→ GOAL
Rewrite all the records below, swapping every occurrence of "Output a click action" for "Return a single click action" and leaving everything else untouched.

→ EXTRACTED RECORDS
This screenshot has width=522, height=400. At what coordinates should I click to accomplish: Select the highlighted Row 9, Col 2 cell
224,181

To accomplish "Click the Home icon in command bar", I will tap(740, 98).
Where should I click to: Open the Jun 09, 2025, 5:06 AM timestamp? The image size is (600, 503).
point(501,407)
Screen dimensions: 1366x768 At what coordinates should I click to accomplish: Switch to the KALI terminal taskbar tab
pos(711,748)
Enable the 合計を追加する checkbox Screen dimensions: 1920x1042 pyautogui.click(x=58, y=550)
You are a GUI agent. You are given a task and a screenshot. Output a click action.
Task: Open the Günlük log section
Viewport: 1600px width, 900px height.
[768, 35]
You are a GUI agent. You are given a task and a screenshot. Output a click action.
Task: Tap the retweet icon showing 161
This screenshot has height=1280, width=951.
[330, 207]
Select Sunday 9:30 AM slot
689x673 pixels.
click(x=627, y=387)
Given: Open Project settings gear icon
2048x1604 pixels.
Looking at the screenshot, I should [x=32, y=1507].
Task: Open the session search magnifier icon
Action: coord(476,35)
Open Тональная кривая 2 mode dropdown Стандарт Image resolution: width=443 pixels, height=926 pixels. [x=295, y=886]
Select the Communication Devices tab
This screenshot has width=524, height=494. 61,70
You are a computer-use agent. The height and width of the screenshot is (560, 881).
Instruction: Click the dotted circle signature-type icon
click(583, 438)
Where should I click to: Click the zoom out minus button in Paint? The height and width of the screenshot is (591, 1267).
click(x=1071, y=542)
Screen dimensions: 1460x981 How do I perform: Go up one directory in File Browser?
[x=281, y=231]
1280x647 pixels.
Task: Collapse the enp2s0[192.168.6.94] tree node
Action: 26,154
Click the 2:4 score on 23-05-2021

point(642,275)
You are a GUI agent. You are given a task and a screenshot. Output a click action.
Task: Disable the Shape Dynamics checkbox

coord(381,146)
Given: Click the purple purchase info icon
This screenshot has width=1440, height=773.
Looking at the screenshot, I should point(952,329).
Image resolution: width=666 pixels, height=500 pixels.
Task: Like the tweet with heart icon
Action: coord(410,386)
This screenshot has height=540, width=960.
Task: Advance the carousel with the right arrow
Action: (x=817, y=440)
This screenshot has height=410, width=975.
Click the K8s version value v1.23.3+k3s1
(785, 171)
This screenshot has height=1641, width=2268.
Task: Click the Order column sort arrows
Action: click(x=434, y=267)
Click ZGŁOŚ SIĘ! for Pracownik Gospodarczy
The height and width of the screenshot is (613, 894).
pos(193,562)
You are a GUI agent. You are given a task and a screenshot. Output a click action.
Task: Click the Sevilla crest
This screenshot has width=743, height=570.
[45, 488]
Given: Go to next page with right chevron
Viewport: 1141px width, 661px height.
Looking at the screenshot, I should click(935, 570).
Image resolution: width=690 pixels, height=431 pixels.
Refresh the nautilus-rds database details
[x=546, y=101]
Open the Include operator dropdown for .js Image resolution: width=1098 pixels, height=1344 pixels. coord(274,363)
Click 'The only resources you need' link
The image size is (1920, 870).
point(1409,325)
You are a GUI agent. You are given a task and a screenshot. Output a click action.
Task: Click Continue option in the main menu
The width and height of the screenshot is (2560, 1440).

→ WRITTEN RESPONSE
This screenshot has width=522, height=400. At what coordinates should I click to accomplish: Select the highlighted Row 9, Col 2 cell
224,181

To accomplish "Click the Home icon in command bar", I will tap(740, 98).
Where should I click to: Open the Jun 09, 2025, 5:06 AM timestamp? The image size is (600, 503).
point(501,407)
Screen dimensions: 1366x768 At what coordinates should I click to accomplish: Switch to the KALI terminal taskbar tab
pos(711,748)
Enable the 合計を追加する checkbox Screen dimensions: 1920x1042 pyautogui.click(x=58, y=550)
You are a GUI agent. You are given a task and a screenshot. Return a single click action.
Task: Open the Günlük log section
Viewport: 1600px width, 900px height.
[768, 35]
You are a GUI agent. You are given a task and a screenshot. Return a single click action.
Task: Tap the retweet icon showing 161
This screenshot has height=1280, width=951.
[330, 207]
Select Sunday 9:30 AM slot
689x673 pixels.
click(x=627, y=387)
Given: Open Project settings gear icon
2048x1604 pixels.
Looking at the screenshot, I should [x=32, y=1507].
Task: Open the session search magnifier icon
Action: coord(476,35)
Open Тональная кривая 2 mode dropdown Стандарт Image resolution: width=443 pixels, height=926 pixels. [x=295, y=886]
Select the Communication Devices tab
This screenshot has width=524, height=494. 61,70
You are a computer-use agent. The height and width of the screenshot is (560, 881).
Instruction: Click the dotted circle signature-type icon
click(583, 438)
Where should I click to: Click the zoom out minus button in Paint? The height and width of the screenshot is (591, 1267).
click(x=1071, y=542)
Screen dimensions: 1460x981 How do I perform: Go up one directory in File Browser?
[x=281, y=231]
1280x647 pixels.
Task: Collapse the enp2s0[192.168.6.94] tree node
Action: 26,154
Click the 2:4 score on 23-05-2021

point(642,275)
You are a GUI agent. You are given a task and a screenshot. Return a single click action.
Task: Disable the Shape Dynamics checkbox

coord(381,146)
Given: Click the purple purchase info icon
This screenshot has width=1440, height=773.
Looking at the screenshot, I should point(952,329).
Image resolution: width=666 pixels, height=500 pixels.
Task: Like the tweet with heart icon
Action: coord(410,386)
This screenshot has height=540, width=960.
Task: Advance the carousel with the right arrow
Action: (x=817, y=440)
This screenshot has height=410, width=975.
Click the K8s version value v1.23.3+k3s1
(785, 171)
This screenshot has height=1641, width=2268.
Task: Click the Order column sort arrows
Action: click(x=434, y=267)
Click ZGŁOŚ SIĘ! for Pracownik Gospodarczy
The height and width of the screenshot is (613, 894).
pos(193,562)
You are a GUI agent. You are given a task and a screenshot. Return a single click action.
Task: Click the Sevilla crest
This screenshot has width=743, height=570.
[45, 488]
Given: Go to next page with right chevron
Viewport: 1141px width, 661px height.
Looking at the screenshot, I should click(935, 570).
Image resolution: width=690 pixels, height=431 pixels.
Refresh the nautilus-rds database details
[x=546, y=101]
Open the Include operator dropdown for .js Image resolution: width=1098 pixels, height=1344 pixels. coord(274,363)
Click 'The only resources you need' link
The image size is (1920, 870).
point(1409,325)
You are a GUI agent. You are given a task and a screenshot. Return a single click action.
Task: Click Continue option in the main menu
The width and height of the screenshot is (2560, 1440).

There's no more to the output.